Researchers learn more about tularemia structures

Researchers at the Lawrence Livermore National Laboratory are learning more about how tularemia, a bacteria considered a significant biosecurity risk, persists in the environment and causes disease, according to a presentation on Sunday.

Geoffrey Feld, a postdoctoral researchers at LLNL, described his work on Sunday during a presentation called "Structure and Function of Two Putative Virulence Factors from Francisella tularensis." The presentation took place during the 58th Annual Biophysical Society Meeting in San Francisco.

Tularemia, also known as rabbit fever, has been weaponized in various parts of the world. Feld and his colleagues examined proteins secreted by F. tularensis that may contribute to the virulence of the bacteria.

Previous research efforts funded by LLNL and the National Institutes of Health found that amoebae may serve as a potential reservoir for tularemia bacteria in nature. The bacteria form dormant cells called cysts that allow the amoebae to survive unfavorable conditions. Further research led to the identification of proteins secreted by F. tularensis which are responsible for induction of the rapid encystment phenotype in amoebae.

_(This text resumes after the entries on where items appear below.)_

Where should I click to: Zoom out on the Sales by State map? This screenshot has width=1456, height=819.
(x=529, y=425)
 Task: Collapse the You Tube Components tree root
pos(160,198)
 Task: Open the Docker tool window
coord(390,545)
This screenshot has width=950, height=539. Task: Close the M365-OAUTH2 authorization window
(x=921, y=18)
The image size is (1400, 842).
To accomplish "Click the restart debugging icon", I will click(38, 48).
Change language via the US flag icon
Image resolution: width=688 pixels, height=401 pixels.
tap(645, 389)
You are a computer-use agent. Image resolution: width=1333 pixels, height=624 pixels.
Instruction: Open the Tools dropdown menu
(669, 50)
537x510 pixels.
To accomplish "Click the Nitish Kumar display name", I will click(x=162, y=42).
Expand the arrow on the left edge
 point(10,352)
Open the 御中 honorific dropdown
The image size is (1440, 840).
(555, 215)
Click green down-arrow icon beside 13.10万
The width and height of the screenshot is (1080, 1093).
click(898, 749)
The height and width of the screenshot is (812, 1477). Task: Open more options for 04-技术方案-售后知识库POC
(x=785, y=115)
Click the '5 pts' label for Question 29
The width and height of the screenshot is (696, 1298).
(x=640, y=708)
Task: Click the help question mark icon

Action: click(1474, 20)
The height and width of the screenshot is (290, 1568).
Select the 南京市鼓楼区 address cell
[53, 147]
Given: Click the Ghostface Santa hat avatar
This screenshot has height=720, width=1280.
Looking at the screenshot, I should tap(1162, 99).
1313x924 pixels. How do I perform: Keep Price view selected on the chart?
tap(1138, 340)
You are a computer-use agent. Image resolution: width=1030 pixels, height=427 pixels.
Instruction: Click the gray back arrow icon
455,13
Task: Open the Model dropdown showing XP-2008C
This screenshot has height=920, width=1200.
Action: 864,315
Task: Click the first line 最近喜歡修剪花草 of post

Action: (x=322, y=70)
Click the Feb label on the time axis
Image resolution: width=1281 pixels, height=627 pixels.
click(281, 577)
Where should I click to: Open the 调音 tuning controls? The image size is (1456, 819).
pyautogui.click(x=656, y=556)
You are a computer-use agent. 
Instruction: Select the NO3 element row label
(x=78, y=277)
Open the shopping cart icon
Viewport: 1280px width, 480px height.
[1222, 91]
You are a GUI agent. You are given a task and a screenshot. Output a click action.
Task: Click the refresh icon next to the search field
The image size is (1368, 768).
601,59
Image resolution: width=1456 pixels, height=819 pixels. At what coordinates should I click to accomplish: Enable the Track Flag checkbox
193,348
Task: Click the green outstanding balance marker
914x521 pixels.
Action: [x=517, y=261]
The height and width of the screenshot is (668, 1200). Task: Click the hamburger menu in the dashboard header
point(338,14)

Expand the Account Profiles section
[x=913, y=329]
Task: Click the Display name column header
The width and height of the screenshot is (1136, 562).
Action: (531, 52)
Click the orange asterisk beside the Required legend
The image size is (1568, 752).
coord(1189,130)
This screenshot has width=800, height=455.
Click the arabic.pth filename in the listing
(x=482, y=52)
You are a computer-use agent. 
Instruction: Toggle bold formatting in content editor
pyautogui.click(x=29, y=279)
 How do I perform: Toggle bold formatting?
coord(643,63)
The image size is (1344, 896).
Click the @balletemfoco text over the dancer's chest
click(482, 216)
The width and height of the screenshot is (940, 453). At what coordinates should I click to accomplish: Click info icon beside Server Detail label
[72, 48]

Feld and his colleagues characterized two of the REP proteins, called REP24 and REP34, and started to describe their functions based on three-dimensional crystal structures.

"Our preliminary data indicate that F. tularensis bacteria lacking these proteins are diminished in their ability to infect or survive in human immune cells, which indicates that these proteins may also contribute to F. tularensis virulence," Feld said.

Amy Rasley, the research team leader, and her team said that careful characterization of REP24 and REP34 may show how the organism persists in nature and causes disease.

Feld said that while the research could inform efforts to combat tularemia, further study is required to determine the protein targets in the host that REP proteins act upon and the mechanism REP proteins use to help the bacteria survive or cause disease.

The U.S. Centers for Disease Control and Prevention classifies tularemia as a Category A bioterrorism agent.